The political decision, to be formalized after talks with EU leaders in Brussels this week, would allow Swiss stock exchanges to maintain access to EU clients until the end of June under a temporary extension of the “equivalence” regime that permits foreign financial firms to operate in the 28-nation bloc.
The move marks a retreat from the more belligerent stance Brussels had previously adopted. Last week it threatened to prevent EU-based banks and brokers from trading on Swiss stock exchanges from 2019 if Bern failed to clearly back a draft pact on future relations.

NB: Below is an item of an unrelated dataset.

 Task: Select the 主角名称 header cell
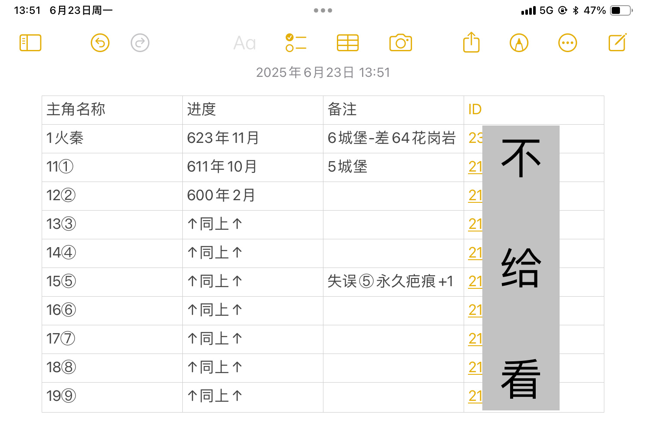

But despite the Commission’s pressure and the economic risks, the Swiss government on Friday dodged the EU deadline and said it would revisit the subject in spring 2019 after political consultations.
The dispute with Bern gives a glimpse of the Commission’s negotiating strategy on sensitive equivalence decisions, which will also be crucial for London-based financial operators after Britain leaves the EU next year.

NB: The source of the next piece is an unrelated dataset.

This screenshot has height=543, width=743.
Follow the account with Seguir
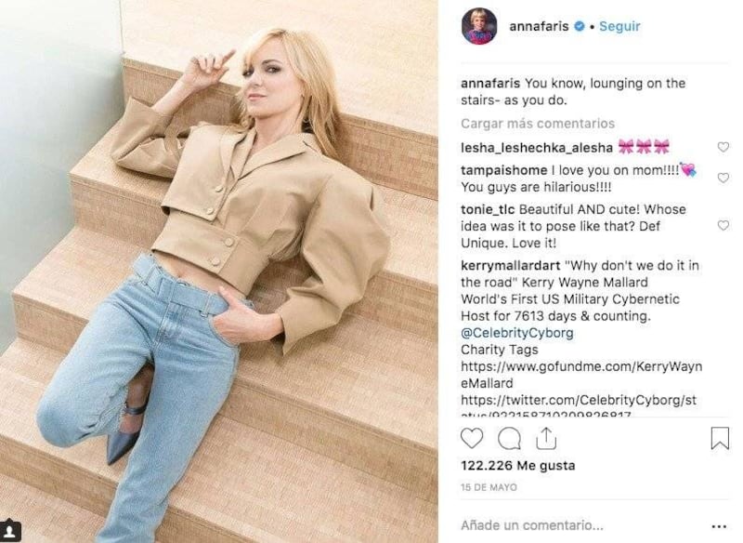click(619, 26)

No decision will be announced on Tuesday, a Commission spokeswoman said.
But the two senior officials, who participated in Tuesday’s Commission meeting, said the political decision had been made.
“It is a last gesture of goodwill from our side accompanying their consultation, which runs into spring,” one told Reuters.
The Commission will informally broach the issue with EU leaders at a summit in Brussels on Thursday and Friday, officials said.
A spokesman for the Swiss government declined to comment.
The Commission told EU diplomats last week it would not have extended the equivalence regime for Swiss exchanges after it expires in December, if they did not agree on a new treaty by the end of the year, minutes of an EU meeting show.
Talks on a new treaty, which would replace more than 120 sectoral pacts regulating EU-Swiss relations, have been continuing for more than four years.
A draft treaty agreed by EU and Swiss negotiators, but not yet endorsed by Switzerland, would establish a mechanism for Bern to adapt more smoothly new EU rules and would give the EU Court of Justice a final say on the application of EU laws in the Alpine country.
Switzerland, closely integrated economically with the EU but not a member of the bloc, would also have to contribute to the EU budget and provide funds to poorer EU regions.
But both the traditionally pro-EU left and anti-EU far-right say the draft deal infringes too much on Swiss sovereignty, leaving the four-party coalition government short of a majority to approve it before elections next year.